For each line of the listing that contains "filter", make a copy and return it.

---------- RECORDS FOR THE EXERCISE ----------

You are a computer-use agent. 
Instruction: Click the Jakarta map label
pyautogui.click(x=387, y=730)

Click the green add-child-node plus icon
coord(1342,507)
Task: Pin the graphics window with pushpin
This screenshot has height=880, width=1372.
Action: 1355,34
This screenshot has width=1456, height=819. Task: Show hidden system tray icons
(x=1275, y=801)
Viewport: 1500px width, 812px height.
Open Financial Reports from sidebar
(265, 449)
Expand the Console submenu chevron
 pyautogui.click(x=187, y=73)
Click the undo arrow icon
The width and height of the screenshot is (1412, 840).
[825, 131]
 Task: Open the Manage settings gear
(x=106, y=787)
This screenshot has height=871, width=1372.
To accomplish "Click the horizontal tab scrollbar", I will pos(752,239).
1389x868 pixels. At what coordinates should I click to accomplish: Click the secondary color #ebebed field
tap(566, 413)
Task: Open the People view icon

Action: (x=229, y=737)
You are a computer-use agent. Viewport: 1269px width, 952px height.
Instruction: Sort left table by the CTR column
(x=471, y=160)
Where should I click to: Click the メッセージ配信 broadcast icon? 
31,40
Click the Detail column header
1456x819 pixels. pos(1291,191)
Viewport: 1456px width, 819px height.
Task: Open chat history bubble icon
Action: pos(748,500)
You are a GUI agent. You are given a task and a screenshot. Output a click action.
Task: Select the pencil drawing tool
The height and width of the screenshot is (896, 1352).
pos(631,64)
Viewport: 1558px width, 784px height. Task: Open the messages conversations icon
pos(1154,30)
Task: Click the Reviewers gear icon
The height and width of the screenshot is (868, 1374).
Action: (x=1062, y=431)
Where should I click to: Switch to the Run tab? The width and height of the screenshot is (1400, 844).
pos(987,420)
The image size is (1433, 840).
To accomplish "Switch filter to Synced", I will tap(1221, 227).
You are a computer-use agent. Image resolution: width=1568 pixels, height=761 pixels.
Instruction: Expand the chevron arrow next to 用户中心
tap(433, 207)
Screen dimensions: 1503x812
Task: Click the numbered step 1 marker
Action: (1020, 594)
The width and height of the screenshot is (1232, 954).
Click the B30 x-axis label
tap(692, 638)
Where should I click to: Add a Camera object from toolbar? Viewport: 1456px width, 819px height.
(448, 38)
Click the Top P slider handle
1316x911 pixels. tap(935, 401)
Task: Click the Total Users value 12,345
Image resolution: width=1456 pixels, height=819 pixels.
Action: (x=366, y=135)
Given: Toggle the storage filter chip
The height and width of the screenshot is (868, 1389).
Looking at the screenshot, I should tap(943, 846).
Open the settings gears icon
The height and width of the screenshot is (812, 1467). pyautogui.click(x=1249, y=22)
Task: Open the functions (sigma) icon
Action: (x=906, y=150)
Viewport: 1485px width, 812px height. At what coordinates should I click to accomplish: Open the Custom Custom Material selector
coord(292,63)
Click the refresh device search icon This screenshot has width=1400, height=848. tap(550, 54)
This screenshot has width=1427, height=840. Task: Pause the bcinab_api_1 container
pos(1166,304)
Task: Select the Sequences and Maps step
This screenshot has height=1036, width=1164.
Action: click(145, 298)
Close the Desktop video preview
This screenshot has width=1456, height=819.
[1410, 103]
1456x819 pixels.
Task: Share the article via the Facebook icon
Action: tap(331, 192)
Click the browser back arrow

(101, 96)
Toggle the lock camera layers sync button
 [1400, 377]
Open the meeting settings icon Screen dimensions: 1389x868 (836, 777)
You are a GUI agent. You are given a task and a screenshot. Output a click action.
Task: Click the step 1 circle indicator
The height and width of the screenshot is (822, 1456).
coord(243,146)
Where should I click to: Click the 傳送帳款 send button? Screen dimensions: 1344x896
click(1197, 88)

----------

▸ OUTPUT FOR THIS TASK
To accomplish "Switch filter to Synced", I will tap(1221, 227).
Given: Toggle the storage filter chip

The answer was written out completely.